= No Pass No Play =

Texas public education policy

No Pass No Play is a Texas public education policy that came about as a result of the passage of House Bill 72 by the Texas Legislature in 1984, and became effective in 1985. Under No Pass No Play, students must pass all their school courses to be allowed to participate in extracurricular activities such as athletics or fine arts (choir, band, orchestra, dance, drama).

==History==
An account cited that the root of No Pass No Play policy can be traced back to the beginning of the 20th century when athletics started to become more popular than academics. For decades, the divergence of curricula became controversial and the adverse impact of extracurricular activities to core subjects such as mathematics, science, history, and reading, among others, became the subject of debate.

In 1984, then-Governor Mark White appointed Dallas businessman Ross Perot to lead a commission to study public education reform in Texas. As a result of the study, a sweeping package of educational reforms were proposed to the Texas Legislature, including No Pass No Play. The reforms were ultimately enacted as part of a series of reforms included in House Bill 72, which was passed in 1984 under White's direction, and became effective the following year. The law was finally passed by the second called session of the 68th Texas legislature, and signed by White on July 13, 1984.

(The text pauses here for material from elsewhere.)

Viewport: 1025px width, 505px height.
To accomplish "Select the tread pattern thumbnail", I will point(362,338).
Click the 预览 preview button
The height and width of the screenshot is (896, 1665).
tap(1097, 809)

The rule stipulates that Texas public school students who participate in extracurricular activities must achieve a passing grade (70% or higher, 60% or higher for Advanced Placement (AP), Pre-AP or GT) in order to qualify to continue participating in extracurricular activities such as athletics, band, and orchestra. Progress is assessed following each six-week grading period. If students receive at least one failing grade on their report card, they are ineligible to participate in extracurricular activities until the failing grade(s) reach acceptable levels. No Pass No Play affects all students involved in extracurricular activities in all school districts.

== Effect ==
The rule went into effect between semesters of the 1984–1985 school year. At the Houston Independent School District, the percentages of failing report card grades for all high school campuses decreased from 16 percent to 13 percent. Twenty-three of the district's 26 high schools had decreases in "F" grades. Later studies also revealed that students reported favorable attitudes towards the policy. However, it was found that extracurricular participation of at-risk students had decreased.

Versions of No Pass No Play were also enacted in other states. For instance, Arizona imposed a policy that required a passing grade in every class while California adopted a 2.0 or C average requirement while allowing local districts to impose higher restrictions.

==In popular culture==
The animated sitcom King of the Hill, which is set in Texas, deals with the policy in its 2000 episode "Peggy Makes the Big Leagues".